This is a Malaysian delicacy ( palagaram)
Try this for tea time.
KUIH TALAM
Ingredients:
For bottom green layer:
(A)
80 grms rice flour
30 grms green bean flour (you can buy this in a cake shop)
280 ml water
(B)
6 pandan leaves cut into 3cm pieces
250 ml water
A few drops of green colouring
200 grms sugar
½ tsp alkaline water
For top white layer:
(C)
40 grms rice flour
1 ½ tbs green bean flour
½ tsp salt
300 ml coconut milk from 1 coconut
Method:
Mix (A) and leave aside to soak for about 10 minutes.
Blend the pandan leaves with the water in (B)
Strain to get the pandan juice.
Mix the pandan juice, sugar, colour and alkaline water.
Now add all these to (A).
In a wok cook the mixture on low heat stirring continuously
With a wooden spoon, until the batter becomes fairly thick
But still runny.
Pour the hot sticky batter into a greased 7 inch cake tin.
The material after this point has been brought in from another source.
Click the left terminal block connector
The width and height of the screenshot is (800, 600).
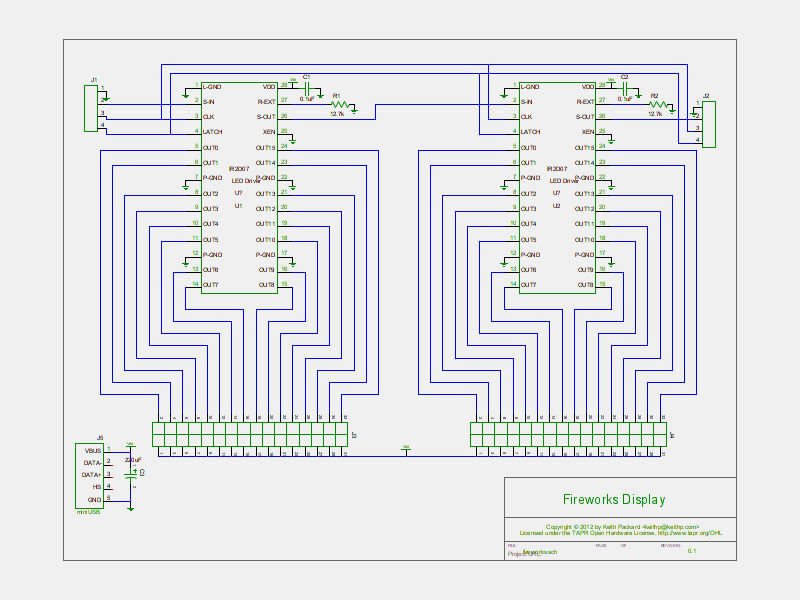(x=250, y=434)
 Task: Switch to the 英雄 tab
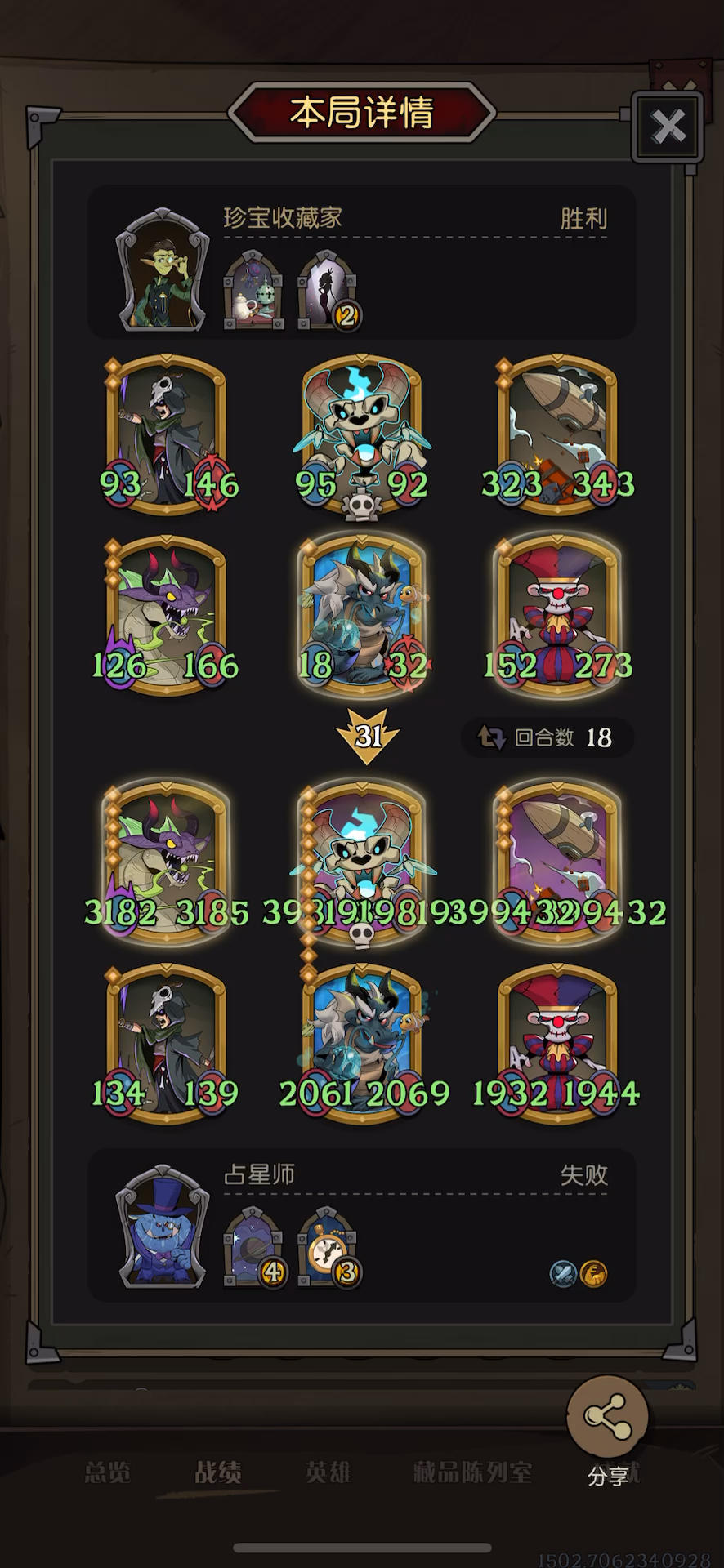click(x=328, y=1472)
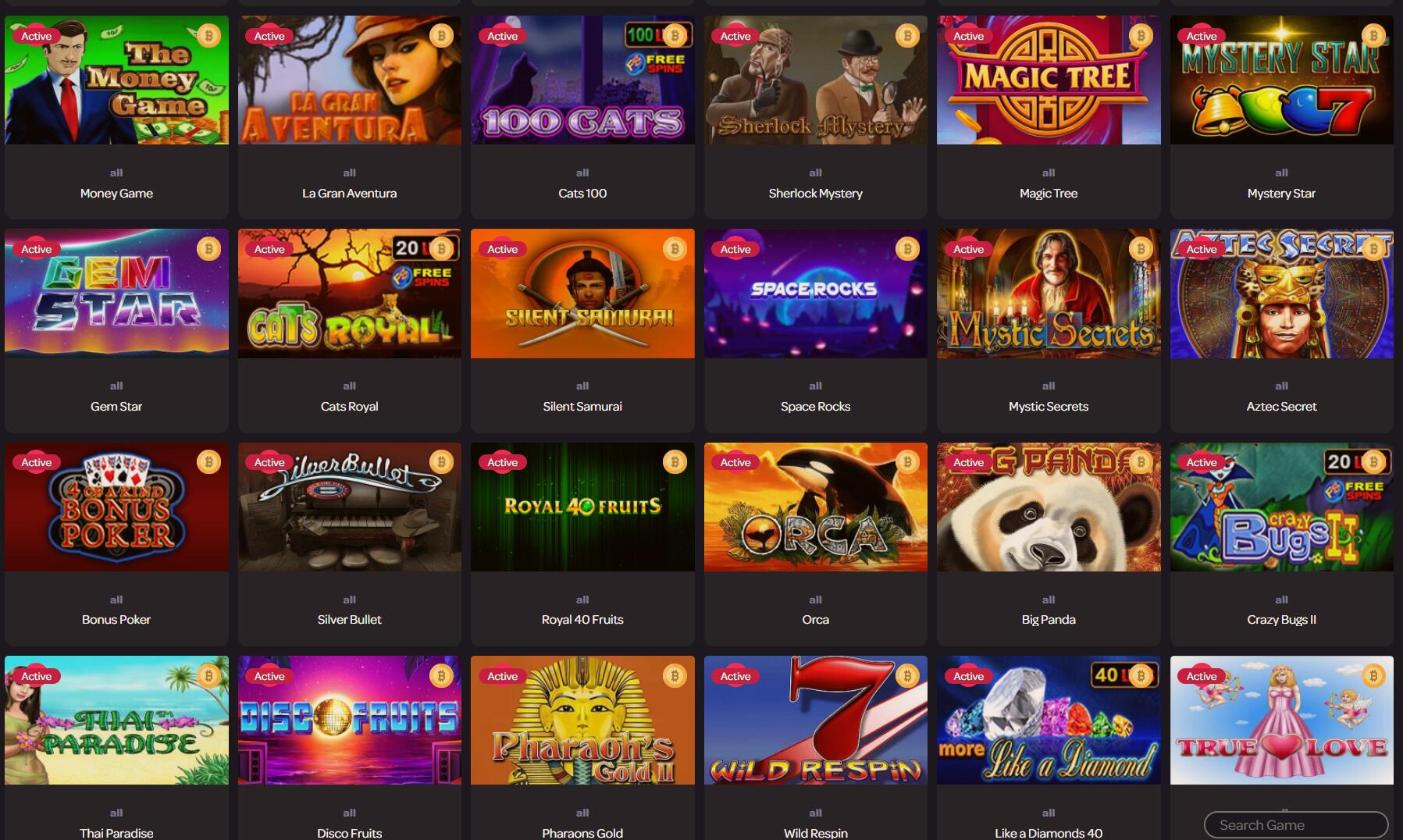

Smoothen and level the surface with a plastic spatula.
Steam over rapidly boiling water for about 20 minutes.
To prepare the white layer, mix ingredients ( C ) together.
Soak for 10 minutes. Pour the topping layer over the cooked
Green layer. Steam for about 10 minutes. Cool the kuih well.
Slice into small diamond shaped pieces and serve.